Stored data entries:
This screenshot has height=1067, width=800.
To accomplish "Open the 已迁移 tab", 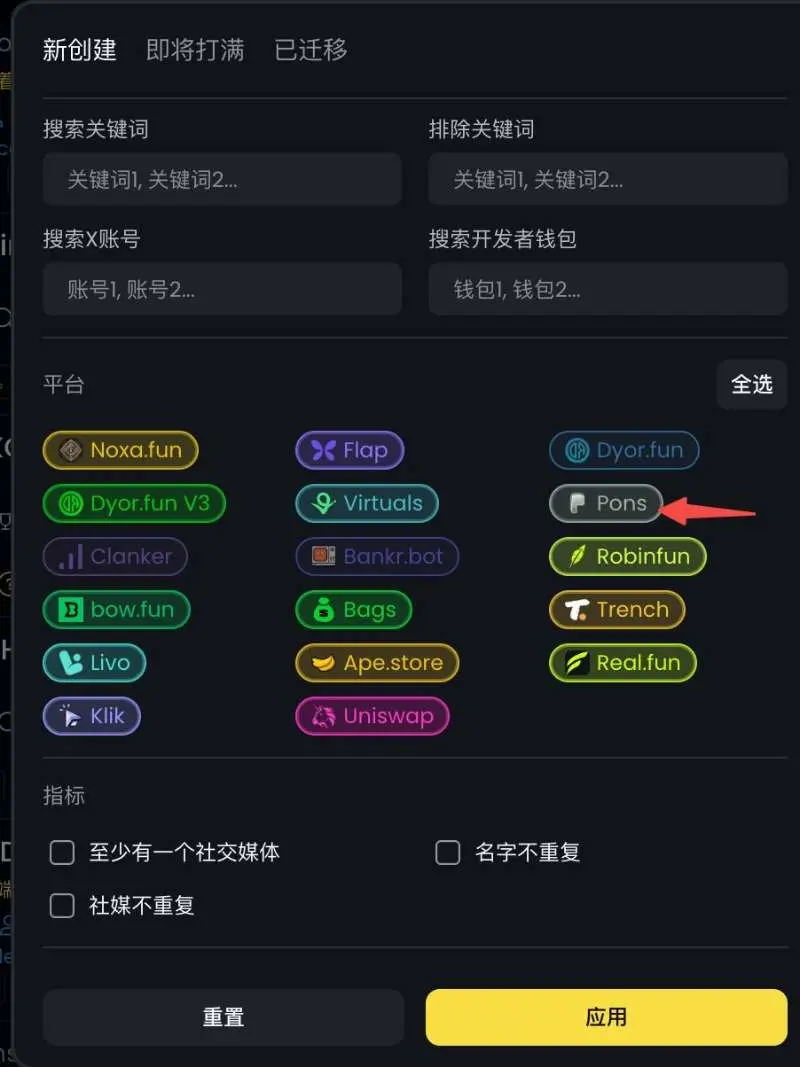I will [x=311, y=50].
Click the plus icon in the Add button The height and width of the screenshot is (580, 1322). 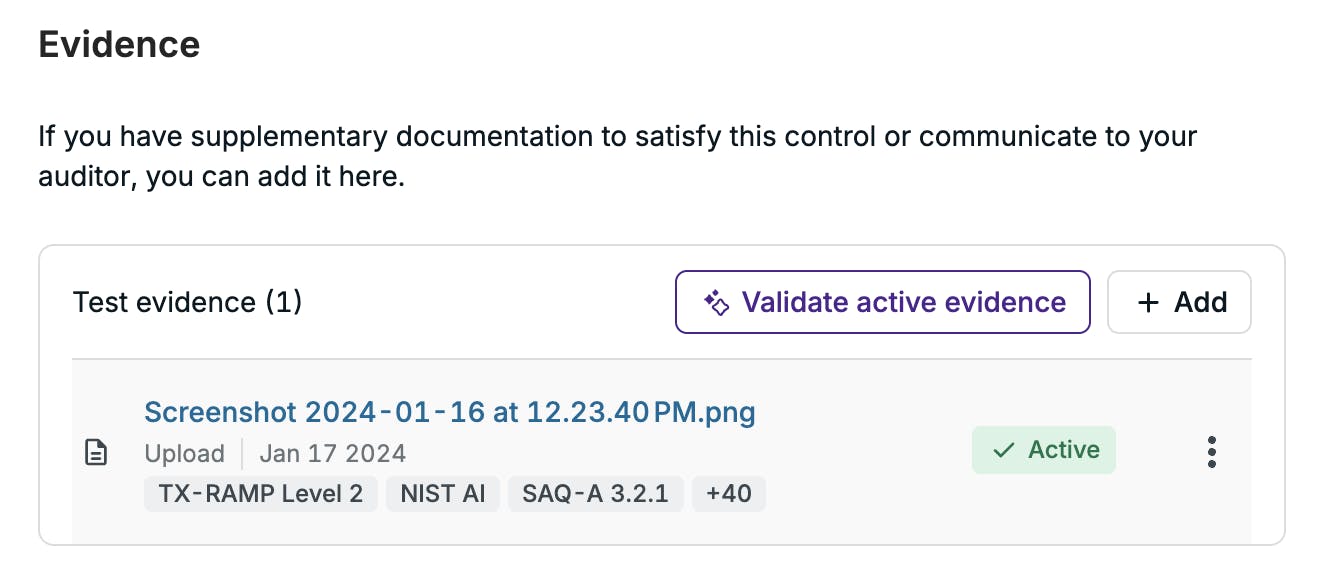pos(1148,302)
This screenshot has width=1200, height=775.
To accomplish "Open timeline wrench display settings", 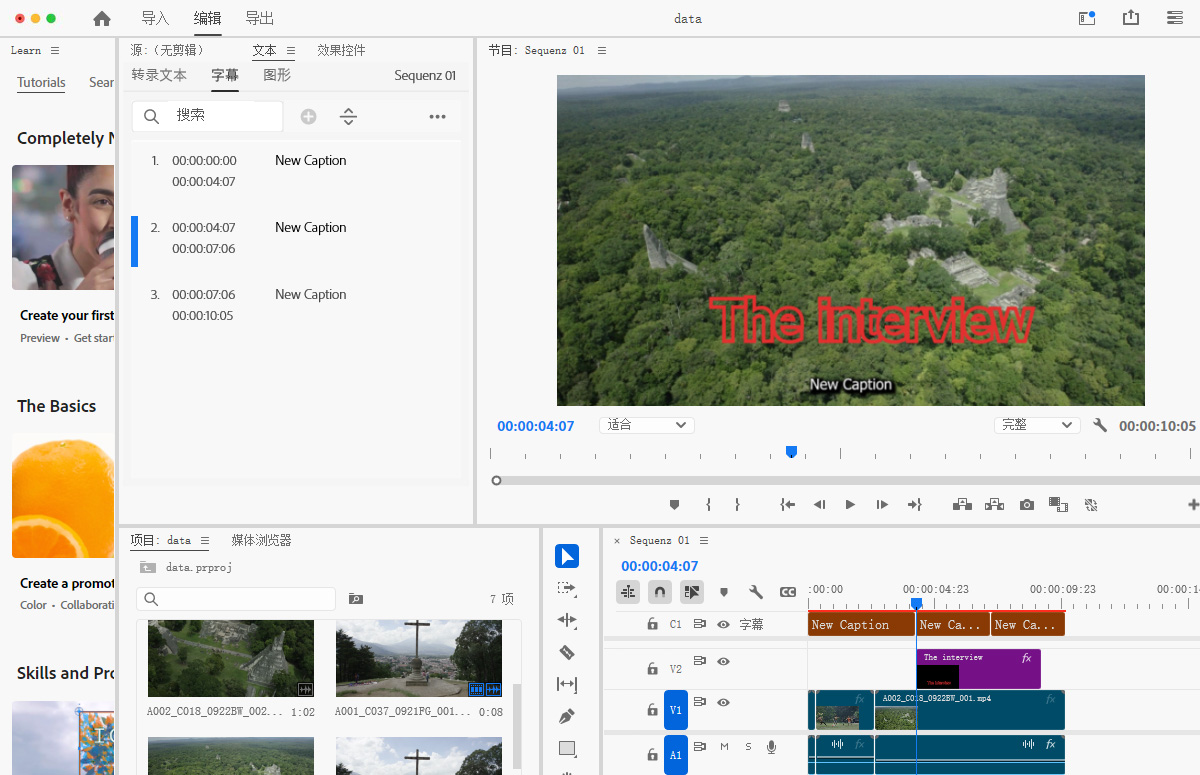I will pyautogui.click(x=756, y=592).
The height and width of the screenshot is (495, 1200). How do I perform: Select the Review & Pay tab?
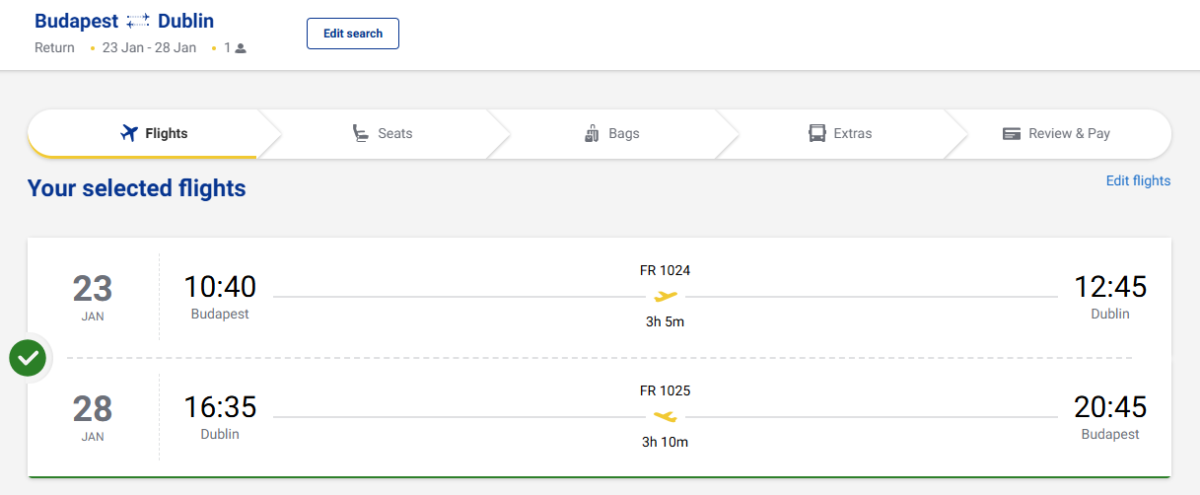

■ **Exercise brief**:
Every line in the data that holds "This" should be copied out.

■ **Task output**:
This screenshot has height=1067, width=800.
This screenshot has width=1200, height=775.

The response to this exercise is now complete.